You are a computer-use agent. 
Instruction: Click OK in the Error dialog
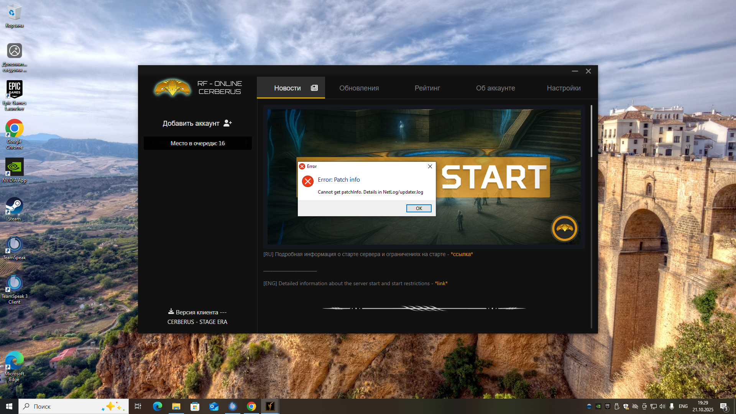[x=419, y=208]
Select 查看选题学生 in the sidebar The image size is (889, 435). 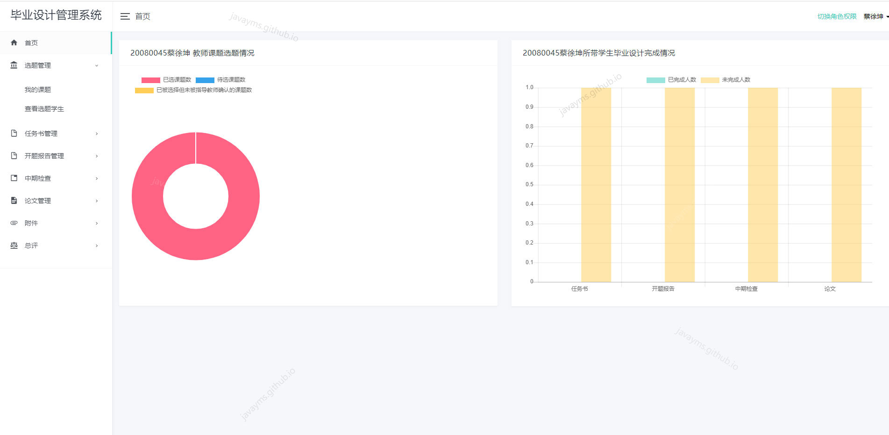pyautogui.click(x=44, y=109)
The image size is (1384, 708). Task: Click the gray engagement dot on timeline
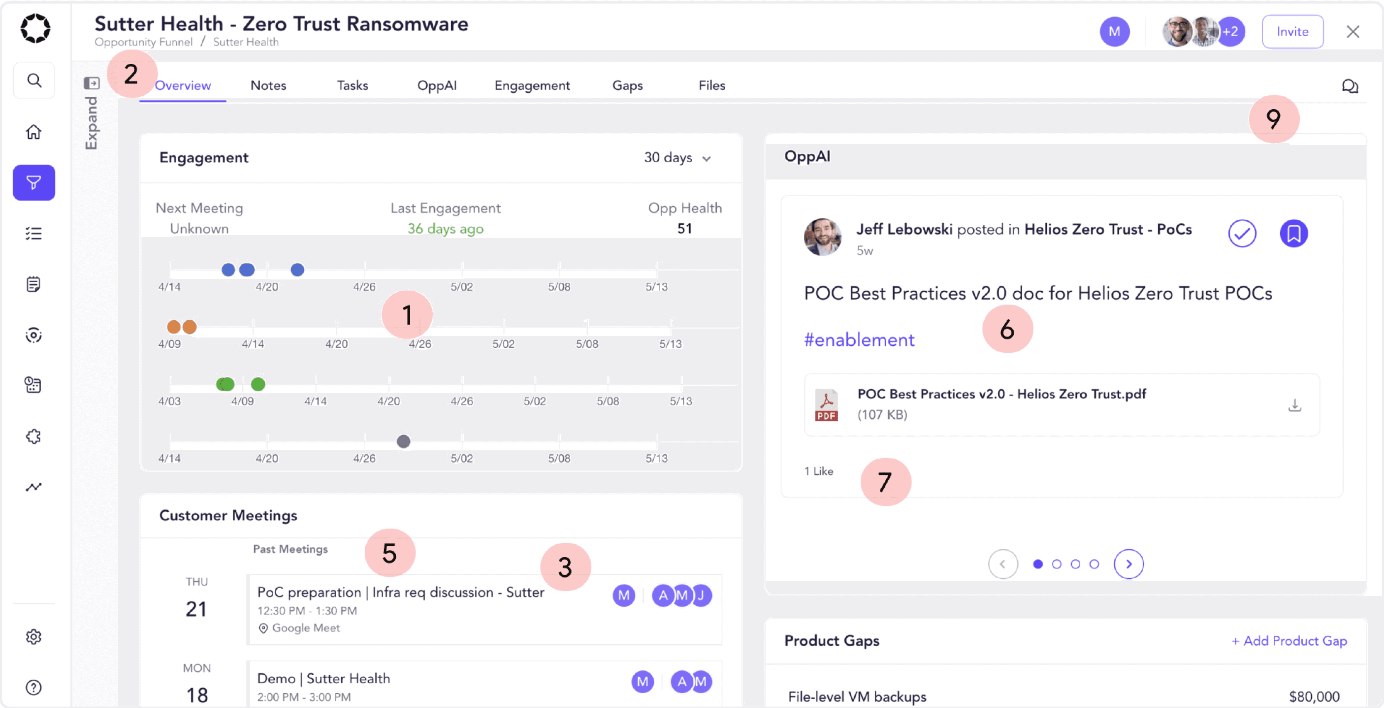tap(403, 441)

» **ASSIGNMENT**: Print exactly the span of lines that begins with the line containing "The image size is (1384, 708)." and ends with the last line of the listing, with no pictures.

» **REPLY**:
The image size is (1384, 708). Task: Click the gray engagement dot on timeline
tap(403, 441)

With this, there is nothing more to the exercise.